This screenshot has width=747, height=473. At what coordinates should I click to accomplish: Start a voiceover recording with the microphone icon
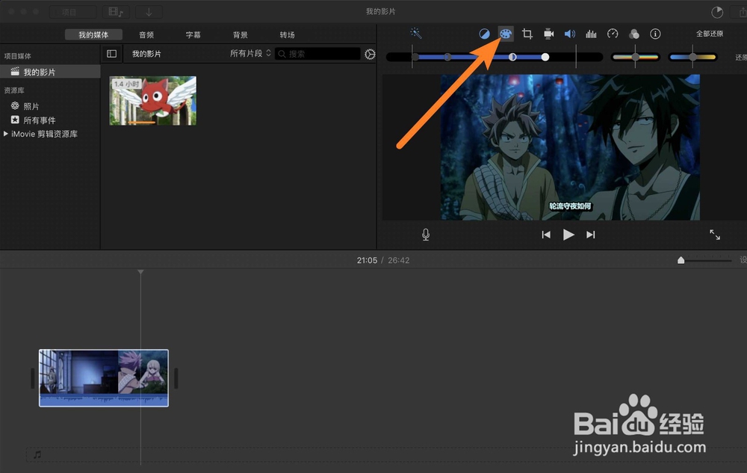pyautogui.click(x=425, y=234)
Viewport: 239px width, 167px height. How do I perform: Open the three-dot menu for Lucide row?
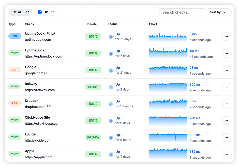(x=226, y=137)
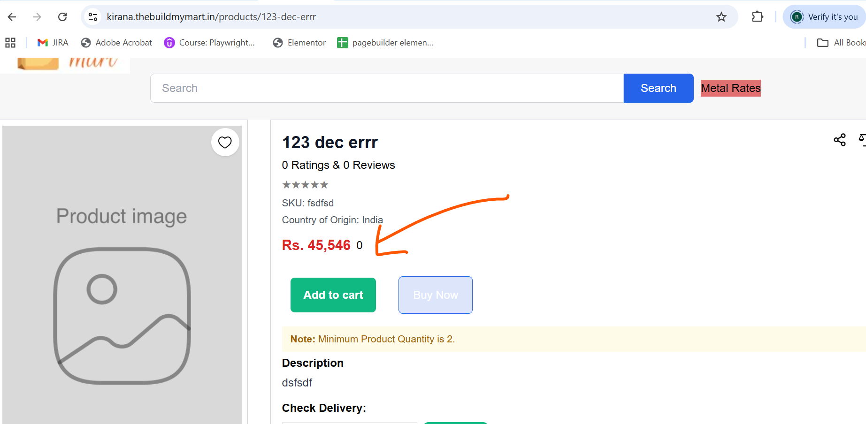Screen dimensions: 866x424
Task: Open the Metal Rates link
Action: pos(731,88)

- [Assignment] Exclude all images, then retype the records above without alteration.

- [Written answer]
This screenshot has width=747, height=473. At what coordinates should I click to accomplish: Start a voiceover recording with the microphone icon
pyautogui.click(x=425, y=234)
Viewport: 239px width, 167px height. How do I perform: Open the three-dot menu for Lucide row?
(x=226, y=137)
Screen dimensions: 866x424
Task: Open the Metal Rates link
Action: pos(731,88)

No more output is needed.